La question du mal

« S’il existe un dieu bon et tout-puissant, le mal est impossible »

  • Cette objection ne tient pas sur le plan logique (question résolue par Alvin Plantinga dans son livre « God, freedom and evil » en 1977 – Même John L. Mackie, qui avait expliqué longuement la preuve de l’inexistence de dieu fondée sur le mal dans les années 1970 a admis dans son dernier livre « The Miracle of Theism » publié en 1982 que Plantinga avait raison),
  • Cette objection ne tient pas non plus sur le plan de la probabilité (dieu peut tout à fait permettre un mal temporaire pour un plus grand bien futur).
  • Il est clair que le présupposé « si dieu est amour, il doit créer un monde sans mal » est aussi faux.
  • Si dieu est amour et s’il recherche l’amour, cela suppose des volontés libres et s’il crée des anges et des hommes, la liberté des anges et des hommes peut tout à fait expliquer un monde déchu qui soit le prélude à un monde sauvé.
  • En réalité, nous ne sommes pas en situation de juger si dieu a ou n’a pas de bonnes raisons de permettre temporairement l’existence de souffrances dans notre monde. Un enfant subissant un mal terriblement injuste peut avoir un avenir éternel tellement beau qu’il en sort un plus grand bien, à l’image des douleurs de l’enfantement.

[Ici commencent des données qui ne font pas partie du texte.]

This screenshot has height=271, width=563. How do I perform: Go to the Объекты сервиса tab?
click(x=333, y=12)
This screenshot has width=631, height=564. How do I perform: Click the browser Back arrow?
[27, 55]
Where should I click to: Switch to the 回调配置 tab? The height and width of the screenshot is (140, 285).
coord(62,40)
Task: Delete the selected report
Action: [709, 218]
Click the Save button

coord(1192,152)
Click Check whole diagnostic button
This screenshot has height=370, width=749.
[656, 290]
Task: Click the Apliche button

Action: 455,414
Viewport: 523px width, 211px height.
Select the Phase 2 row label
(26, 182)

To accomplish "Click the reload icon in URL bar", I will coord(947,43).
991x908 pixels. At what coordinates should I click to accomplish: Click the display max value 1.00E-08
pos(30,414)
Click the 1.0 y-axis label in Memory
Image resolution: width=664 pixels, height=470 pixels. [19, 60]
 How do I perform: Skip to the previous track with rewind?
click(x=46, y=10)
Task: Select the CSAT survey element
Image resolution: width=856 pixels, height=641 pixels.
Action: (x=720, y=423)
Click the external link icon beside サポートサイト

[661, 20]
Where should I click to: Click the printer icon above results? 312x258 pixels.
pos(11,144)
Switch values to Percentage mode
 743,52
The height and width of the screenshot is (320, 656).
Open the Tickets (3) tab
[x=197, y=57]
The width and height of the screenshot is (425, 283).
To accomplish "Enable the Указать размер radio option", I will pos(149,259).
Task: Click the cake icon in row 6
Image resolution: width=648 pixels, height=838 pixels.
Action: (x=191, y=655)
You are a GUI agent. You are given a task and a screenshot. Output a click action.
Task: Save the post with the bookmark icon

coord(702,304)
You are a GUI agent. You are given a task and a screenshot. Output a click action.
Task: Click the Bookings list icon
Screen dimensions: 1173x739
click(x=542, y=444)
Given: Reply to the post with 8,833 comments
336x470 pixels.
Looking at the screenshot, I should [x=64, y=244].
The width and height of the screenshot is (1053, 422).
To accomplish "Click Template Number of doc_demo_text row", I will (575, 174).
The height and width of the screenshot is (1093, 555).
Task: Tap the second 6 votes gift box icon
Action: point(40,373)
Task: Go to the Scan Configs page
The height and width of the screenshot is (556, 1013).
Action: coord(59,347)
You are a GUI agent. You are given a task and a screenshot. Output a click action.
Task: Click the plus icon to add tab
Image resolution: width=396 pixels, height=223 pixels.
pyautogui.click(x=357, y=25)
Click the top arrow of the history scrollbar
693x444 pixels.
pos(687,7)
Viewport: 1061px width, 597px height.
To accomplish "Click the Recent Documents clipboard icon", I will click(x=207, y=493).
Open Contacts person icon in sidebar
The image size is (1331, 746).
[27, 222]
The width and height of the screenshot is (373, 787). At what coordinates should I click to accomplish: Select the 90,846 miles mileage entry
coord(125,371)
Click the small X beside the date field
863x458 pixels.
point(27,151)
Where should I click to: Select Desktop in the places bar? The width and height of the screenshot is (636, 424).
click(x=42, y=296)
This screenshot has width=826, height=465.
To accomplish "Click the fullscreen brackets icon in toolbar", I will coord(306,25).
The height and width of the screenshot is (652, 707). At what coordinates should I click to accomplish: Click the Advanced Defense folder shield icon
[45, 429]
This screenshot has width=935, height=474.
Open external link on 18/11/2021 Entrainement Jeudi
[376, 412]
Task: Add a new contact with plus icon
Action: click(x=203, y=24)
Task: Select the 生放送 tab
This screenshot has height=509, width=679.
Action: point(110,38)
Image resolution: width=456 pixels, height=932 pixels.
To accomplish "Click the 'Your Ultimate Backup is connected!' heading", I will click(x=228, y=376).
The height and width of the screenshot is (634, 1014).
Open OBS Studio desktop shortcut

Toute épreuve terrestre passagère est relativisée logiquement par l’éternité qui demeure.
  • Donc les arguments logiques ou intellectuels tombent, même si le problème émotionnel reste, très puissant.

Ceci dit, ce n’est pas le sujet de notre livre, qui ne parle pas de qui est dieu, et qui ne traite que d’une seule question : « Existe-t-il un dieu créateur ? », selon un seul angle : la rationalité.